(Entries from a dataset)
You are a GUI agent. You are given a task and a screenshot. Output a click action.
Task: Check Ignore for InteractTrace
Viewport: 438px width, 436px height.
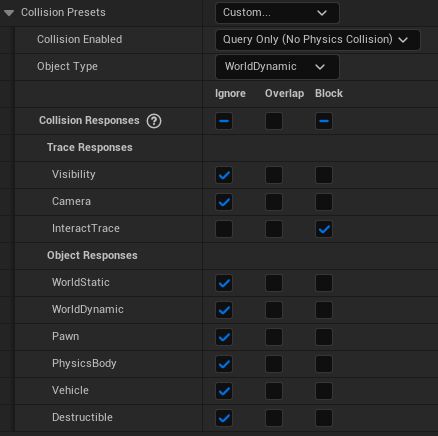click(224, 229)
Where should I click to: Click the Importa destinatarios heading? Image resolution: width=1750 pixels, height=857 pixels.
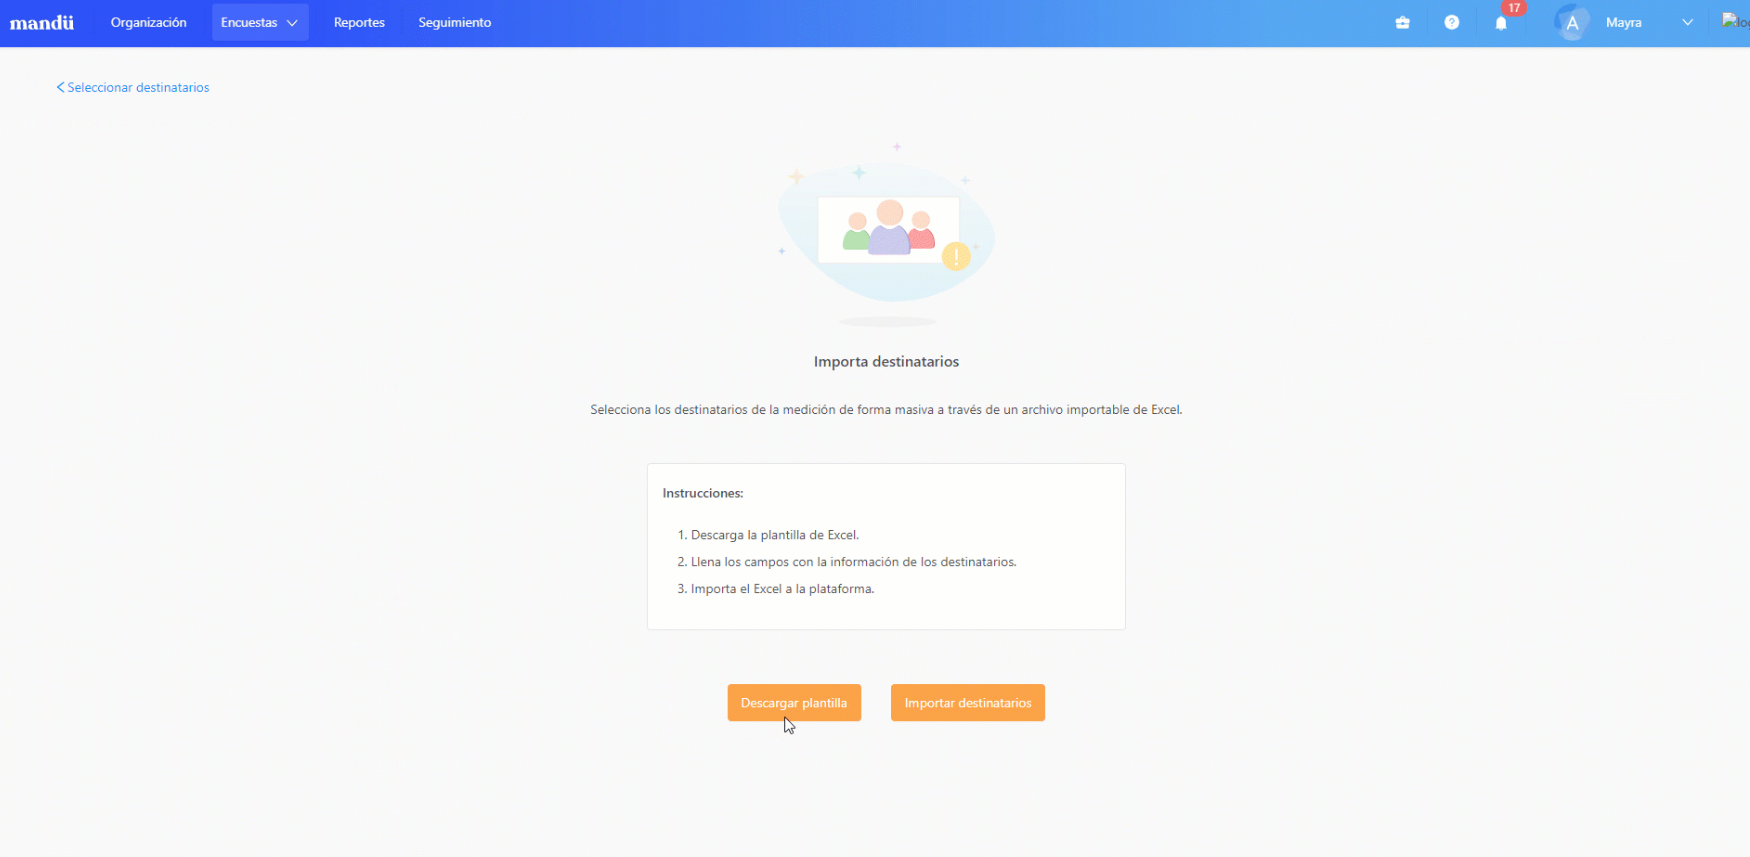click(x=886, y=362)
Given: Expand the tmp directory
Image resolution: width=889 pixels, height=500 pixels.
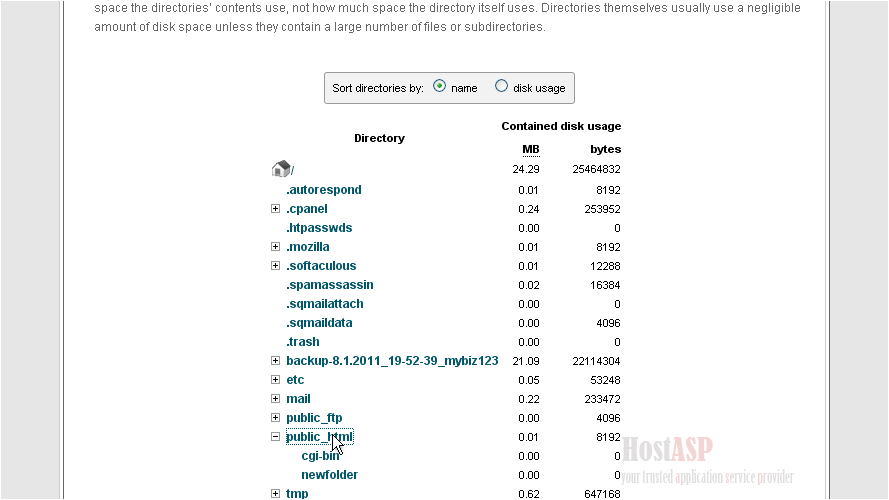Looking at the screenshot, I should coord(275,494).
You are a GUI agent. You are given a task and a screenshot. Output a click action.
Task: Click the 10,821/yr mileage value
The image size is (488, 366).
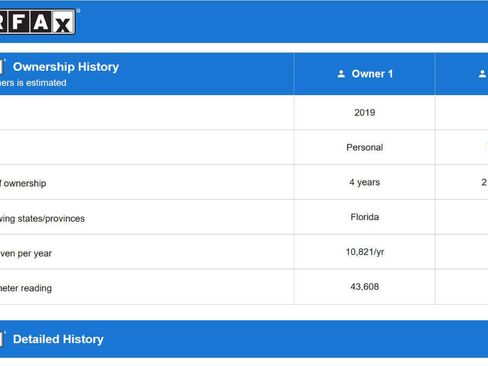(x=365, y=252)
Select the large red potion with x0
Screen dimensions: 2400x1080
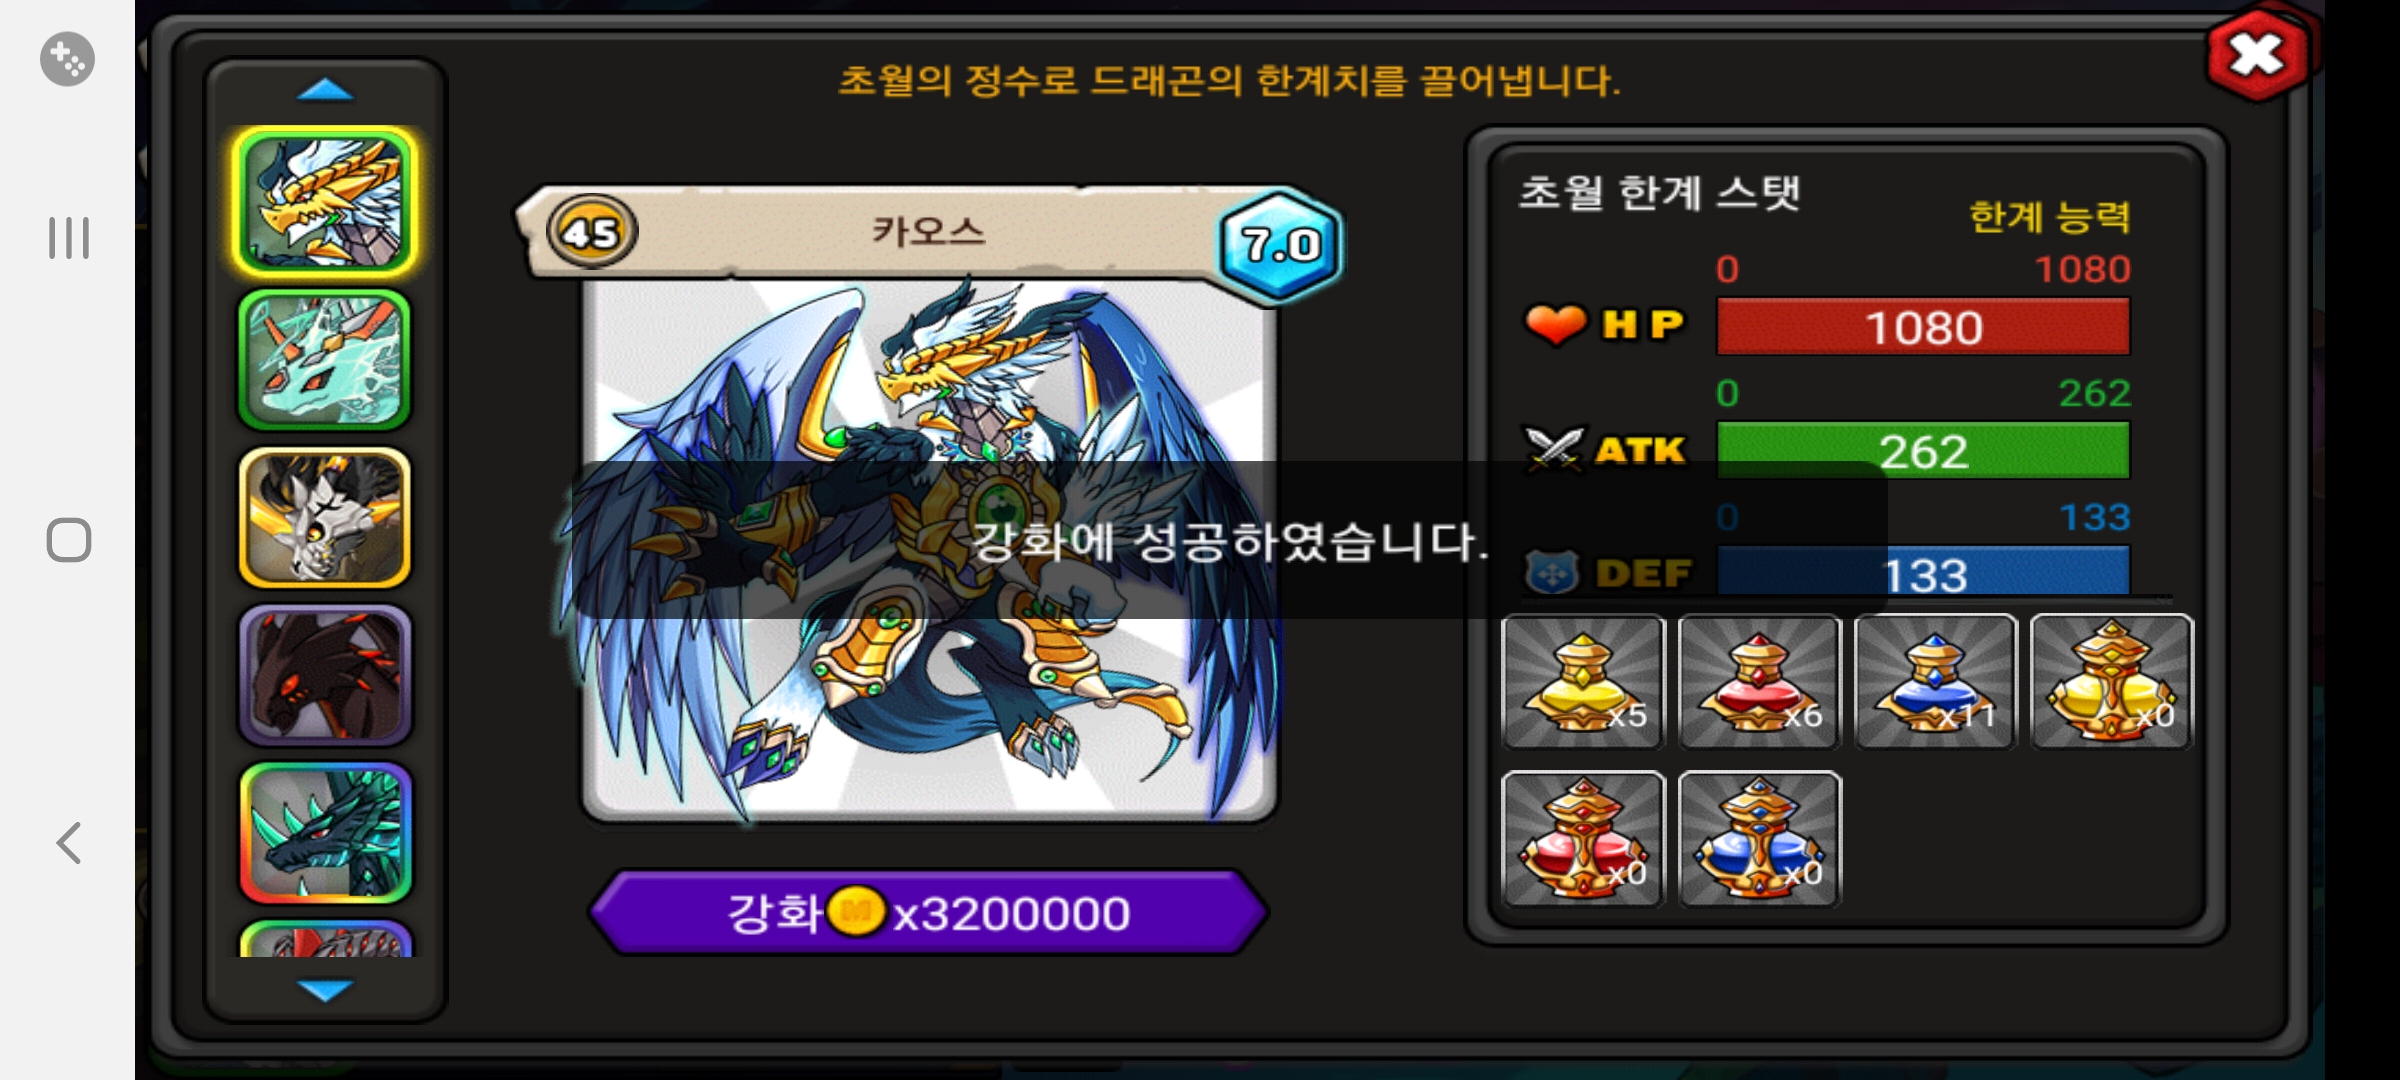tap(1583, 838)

OBJECTIVE:
Print every line of the entries above word for word, omitting the pictures.

ANSWER TO THE TASK:
You are a GUI agent. You are given a task and a screenshot. Output a click action.
Task: Check Ignore for InteractTrace
Viewport: 438px width, 436px height.
click(224, 229)
Where should I click to: Click the Importa destinatarios heading? Image resolution: width=1750 pixels, height=857 pixels.
click(x=886, y=362)
Given: Expand the tmp directory
Image resolution: width=889 pixels, height=500 pixels.
Looking at the screenshot, I should coord(275,494).
You are a GUI agent. You are given a task and a screenshot. Output a click action.
Task: Click the 10,821/yr mileage value
The image size is (488, 366).
(x=365, y=252)
Select the large red potion with x0
Screen dimensions: 2400x1080
tap(1583, 838)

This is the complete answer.